### The task
Starting at the line that contains "The width and", reproduce only the lines through the end of the data, exactly, including both the first and the last; skip the pictures.

### Task material
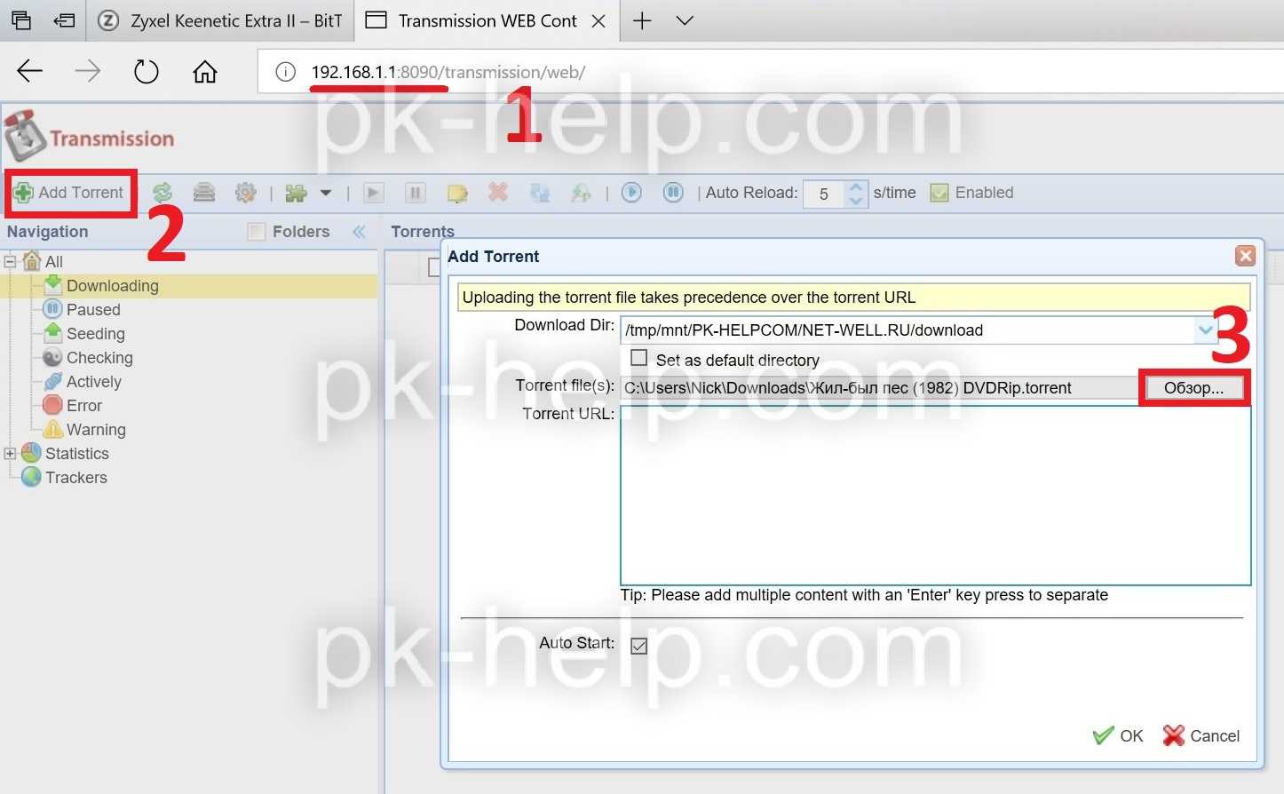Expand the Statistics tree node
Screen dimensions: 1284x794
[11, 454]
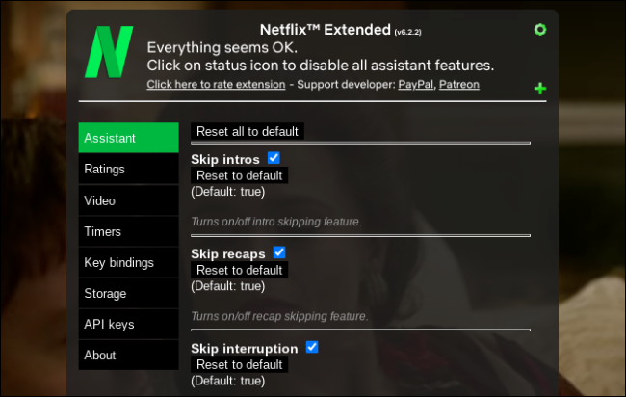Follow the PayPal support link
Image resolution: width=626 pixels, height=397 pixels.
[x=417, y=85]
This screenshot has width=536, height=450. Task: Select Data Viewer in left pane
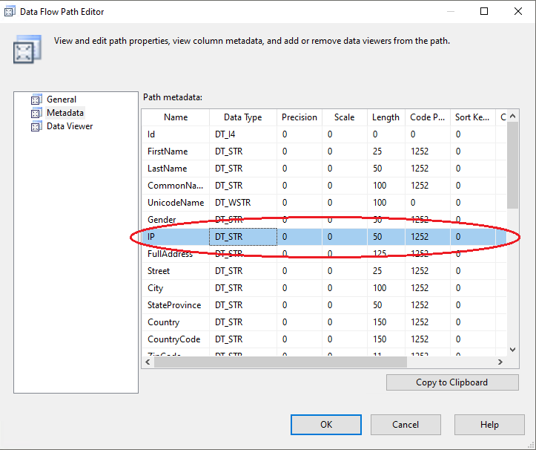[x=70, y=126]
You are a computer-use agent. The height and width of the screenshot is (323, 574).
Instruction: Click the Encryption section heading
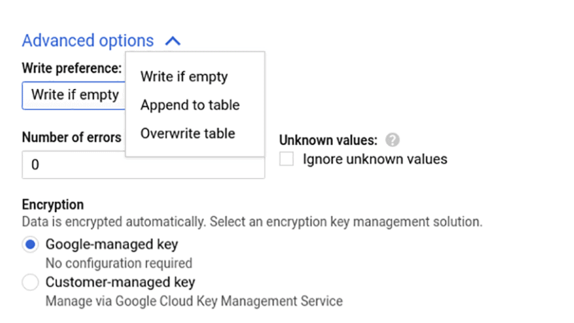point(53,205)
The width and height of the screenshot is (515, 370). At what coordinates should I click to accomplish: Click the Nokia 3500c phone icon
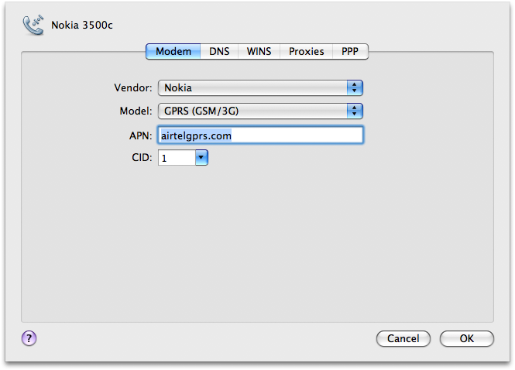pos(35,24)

### Response
The width and height of the screenshot is (515, 370). At what coordinates should I click to accomplish: Click the Nokia 3500c phone icon
pos(35,24)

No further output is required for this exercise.